Herpesvirus envelope proteins are of particular interest for development of attenuated live, marker, and subunit vaccines, as well as development of diagnostic tools. The unique short genome region of the chicken pathogen infectious laryngotracheitis virus (ILTV, Gallid herpesvirus 1) contains a cluster of six conserved alphaherpesvirus genes encoding membrane proteins, of which up to now only glycoproteins gG and gJ have been analyzed in detail. We have now prepared monospecific rabbit antisera against ILTV gD, gE, and gI, and the ILTV type II membrane protein pUS9, each of which showed specific immunofluorescence reactions, and detected proteins of approximately 65 and 70 kDa (gD), 62 kDa (gI), 75 kDa (gE), or 37 kDa (pUS9) in western blot analyses of infected chicken cells. The proteins gD, gI, and gE, but not pUS9, were identified as abundant virion proteins, and gE and gI were shown to be N-glycosylated. We also isolated gE-, gI-, and pUS9-deleted ILTV recombinants, whereas it was not possible to purify gD-negative ILTV to homogeneity, indicating that gD, like in other alphaherpesviruses, is essential for receptor binding and virus entry. The pUS9-deleted ILTV exhibited almost wild-type–like replication properties in cell culture. The gE- and gI-negative viruses showed significantly reduced plaque sizes, whereas virus titers were barely affected. Since homologous gene-deletion mutants of other alphaherpesviruses are in use as live vaccines, the generated ILTV recombinants might be also suitable for this application.

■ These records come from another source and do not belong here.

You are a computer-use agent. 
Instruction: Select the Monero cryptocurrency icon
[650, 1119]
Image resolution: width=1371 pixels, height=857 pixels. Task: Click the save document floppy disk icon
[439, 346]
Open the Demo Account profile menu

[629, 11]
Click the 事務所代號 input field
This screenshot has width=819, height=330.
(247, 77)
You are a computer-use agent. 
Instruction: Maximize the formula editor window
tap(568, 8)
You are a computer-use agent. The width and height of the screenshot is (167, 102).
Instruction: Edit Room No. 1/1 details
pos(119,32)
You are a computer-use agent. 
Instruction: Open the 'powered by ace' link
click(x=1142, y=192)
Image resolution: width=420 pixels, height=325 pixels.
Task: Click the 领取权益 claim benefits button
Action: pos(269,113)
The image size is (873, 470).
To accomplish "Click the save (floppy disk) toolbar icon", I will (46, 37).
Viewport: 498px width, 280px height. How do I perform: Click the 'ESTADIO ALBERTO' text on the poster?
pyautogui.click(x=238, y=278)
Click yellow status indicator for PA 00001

Identificación y análisis funcional de las proteínas de membrana gD, gE, gI, y pUS9 del virus de la laringotraqueitis infecciosa.
Las proteínas de la envoltura de los herpesvirus son de particular interés para el desarrollo de vacunas con virus vivos atenuados, con marcadores, o de vacunas subunitarias, así como para el desarrollo de herramientas de diagnóstico. La región corta única del virus patógeno de la laringotraqueitis infecciosa del pollo (Herpesvirus de las gallinas 1, con las siglas en inglés ILTV) contiene un grupo de seis genes conservados de alfaherpesvirus que codifican para proteínas de membrana, de los cuales hasta ahora sólo las glicoproteínas gG y gJ se han analizado en detalle. Se prepararon antisueros de conejo monoespecíficos contra las proteínas de membrana del virus de laringotraquítis gD, gE, y gI, y contra la proteína de membrana del virus de laringotraqueítis tipo II pUS9, la cual mostró reacciones de inmunofluorescencia específicas, y se detectaron proteínas de aproximadamente 65 y 70 kDa (gD), de 62 kDa (gI), 75 kDa (gE), o de 37 kDa (pUS9) en los análisis de inmunoelectrotransferencia de las células de pollo infectadas. Las proteínas gD, gI y gE, con excepción de la pUS9, se identificaron como proteínas abundantes en el virión y las proteínas gE y gI mostraron estar N-glicosiladas. También se aislaron virus de laringotraqueítis recombinantes con los genes gE, gI y pUS9 suprimidos, mientras que no fue posible purificar virus de laringotraqueítis negativos a la presencia de gD, lo que indica que gD, como en otros alfaherpesvirus, es esencial para la unión al receptor y para la entrada del virus. El virus de laringotraqueítis con el gene pUS9 suprimido mostró propiedades de replicación casi similares al virus silvestre de la laringotraqueítis en cultivo celular. Los virus negativos a la presencia de gE y gI mostraron una reducción significativa en el tamaño de las placas, mientras que los títulos virales resultaron apenas afectados. Debido a que virus mutantes con deleciones homólogas de genes de otros alfaherpesvirus están en uso como vacunas vivas, los virus de laringotraqueítis recombinantes generados podrían también ser adecuados para esta aplicación.